▶ [SELECTED TEXT]
7. I will always have a purpose
Regardless of where I live, or what work I am doing, or how successful (or not) things are going for me in general, there will always be one role that endures: I am someone’s mum. Linked closely to being less self-centred, I think having a purpose means you manage to keep on keeping on even when you’re having a shitty day. Sometimes I am knackered or feeling poorly and I would love nothing more than to just wallow for a bit, but then a little person drops a book on my lap and demands I read it to them, or a nappy needs changing, and I realise motherhood is an important gig – far more important than any gigs I’ve had before. For my two little people, I’m actually pretty essential. There will always be somewhere I belong.

▶ [RECORDED DATA]
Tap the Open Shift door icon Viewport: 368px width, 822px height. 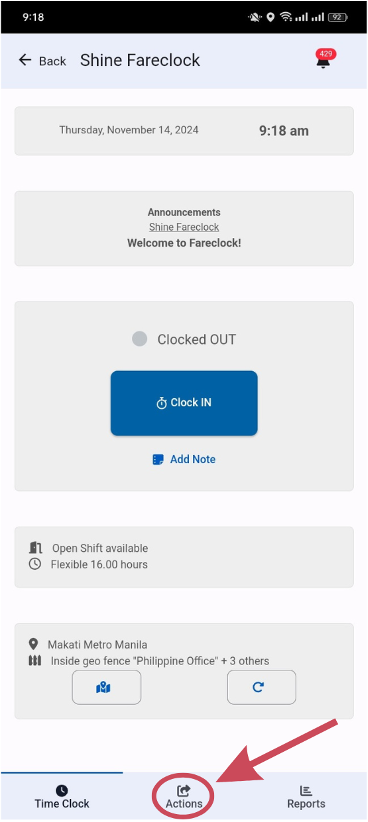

▶ [BRIEF A] Copy everything from "7. I will always" down to "somewhere I belong." in the passage about motherhood word for word.
▶ [BRIEF B] In the passage about motherhood, what role does the writer say will always endure?
▶ [BRIEF C] Write what comes next in the passage about motherhood, picking up after its last sentence.

▶ [RESPONSE A]
7. I will always have a purpose
Regardless of where I live, or what work I am doing, or how successful (or not) things are going for me in general, there will always be one role that endures: I am someone’s mum. Linked closely to being less self-centred, I think having a purpose means you manage to keep on keeping on even when you’re having a shitty day. Sometimes I am knackered or feeling poorly and I would love nothing more than to just wallow for a bit, but then a little person drops a book on my lap and demands I read it to them, or a nappy needs changing, and I realise motherhood is an important gig – far more important than any gigs I’ve had before. For my two little people, I’m actually pretty essential. There will always be somewhere I belong.

▶ [RESPONSE B] Being someone's mum.

▶ [RESPONSE C]
8. I am perfect
OK, obviously I don’t think that I am perfect. In fact, I could dedicate a whole book to the things I dislike about myself. It would detail physical hang-ups including my overbearing nose and the mole between my eyebrows that Jude points at and says, ‘Nipple.’ I would also touch on all my character traits I find really annoying, including being hideously clumsy and the fact that whenever I am talking to somebody and I don’t much like what they are saying, it is written all over my face as though they have stepped in something and I can smell it. I see so many flaws in myself, but every now and again I look at the boys when they are looking at me and I think, To them, I am perfect. They don’t see Mummy-with-the-big-nose or Mummy-who-keeps-forgetting-appointments. They just see their Mummy, and love me as I am. When you think about it, that’s a pretty big confidence boost.
9. I am happier
Sometimes I am proper mardy, or stressed, or frustrated with the fact that we can never seem to leave the bloody house without somebody crying. But overall, my life is filled with more warmth and laughter than it was before I became a parent, and, all things considered, I’m more than willing to accept a scattering of crappy days as a balance to the days when we are in our own little bubble of contentment. I probably don’t appreciate that bubble enough, but I think that’s because it’s become the norm. Even with all its maddening quirks, I do love our norm. And though I can’t bring myself to caption any Instagram pictures with ‘#blessed’ I am well aware that I am incredibly lucky to have such a lovely family.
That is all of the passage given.